Because years of living here have conditioned me to always be on guard. To be super careful and expect other people to try to harm me–purposefully or by their own stupidity. Like the skateboarders flying off the wall and onto the sidewalk on Williams Street. It takes 5 seconds of common sense to realize there are people walking on the SIDE-WALK. And that skate board jumping off a wall at them could result in injury to them or you. Hey you, you have every right to injure yourself. Cut a finger off or break a leg. I don’t freaking care. But flying through air at me. I fucking care.
Hey walking 6 abreast tourists. I gotta be cognizant of every dumbass move you make. Like stopping and corralling your whole freaking family into a huddle in the middle of Broadway. Or turning around 2-3 times in a few minutes time. And why dear God must you walk at a snail’s pace everywhere during rush hour?!

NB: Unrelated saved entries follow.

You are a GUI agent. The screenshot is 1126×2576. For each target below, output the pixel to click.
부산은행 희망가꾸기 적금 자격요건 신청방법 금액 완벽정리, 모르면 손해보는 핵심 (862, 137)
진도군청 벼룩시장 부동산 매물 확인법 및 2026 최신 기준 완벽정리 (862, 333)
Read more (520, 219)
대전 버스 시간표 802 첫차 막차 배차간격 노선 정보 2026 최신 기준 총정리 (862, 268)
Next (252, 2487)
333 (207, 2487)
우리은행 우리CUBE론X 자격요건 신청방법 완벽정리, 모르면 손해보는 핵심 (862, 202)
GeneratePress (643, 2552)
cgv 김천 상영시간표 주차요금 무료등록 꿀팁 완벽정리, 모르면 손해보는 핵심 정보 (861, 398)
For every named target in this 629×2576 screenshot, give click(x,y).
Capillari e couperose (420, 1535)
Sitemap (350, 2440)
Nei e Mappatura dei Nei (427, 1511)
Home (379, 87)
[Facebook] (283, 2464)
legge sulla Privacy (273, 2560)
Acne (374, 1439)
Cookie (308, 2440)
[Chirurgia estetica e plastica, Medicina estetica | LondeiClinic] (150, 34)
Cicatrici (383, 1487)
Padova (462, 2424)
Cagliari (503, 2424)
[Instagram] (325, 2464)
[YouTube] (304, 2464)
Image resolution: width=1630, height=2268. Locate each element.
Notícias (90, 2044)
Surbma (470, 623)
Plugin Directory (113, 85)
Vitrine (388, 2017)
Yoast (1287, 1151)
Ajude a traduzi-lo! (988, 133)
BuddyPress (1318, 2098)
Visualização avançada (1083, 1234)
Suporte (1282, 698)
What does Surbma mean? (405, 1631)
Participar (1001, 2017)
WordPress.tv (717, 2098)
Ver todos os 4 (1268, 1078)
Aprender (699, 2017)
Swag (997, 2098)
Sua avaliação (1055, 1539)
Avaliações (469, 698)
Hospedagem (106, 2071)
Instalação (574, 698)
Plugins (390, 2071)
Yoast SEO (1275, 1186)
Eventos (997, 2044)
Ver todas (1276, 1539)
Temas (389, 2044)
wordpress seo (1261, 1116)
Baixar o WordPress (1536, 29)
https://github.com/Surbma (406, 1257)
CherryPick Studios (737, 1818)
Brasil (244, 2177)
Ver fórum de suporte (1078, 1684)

On the subway. You the mentally incompetent knitter who thinks she doesn’t have to hold on. Guess what? When you fall back on me, it could hurt me. Yeah, you can fall if you want and hurt yourself but not me. So I have to pay attention to who is and isn’t holding on. It’s a tremendous amount of work.
Then when I walk into crowds. Gotta watch for muggers, gropers, and every other deviant that could abound. It’s why I hate crowds. I can’t be on my game every second. And god freaking forbid anyone else be cognizant of other people or take responsibility for their actions. Hell to the no.
This is why I can’t ever relax in New York. And maybe it’s why I’ve really started to hate being here.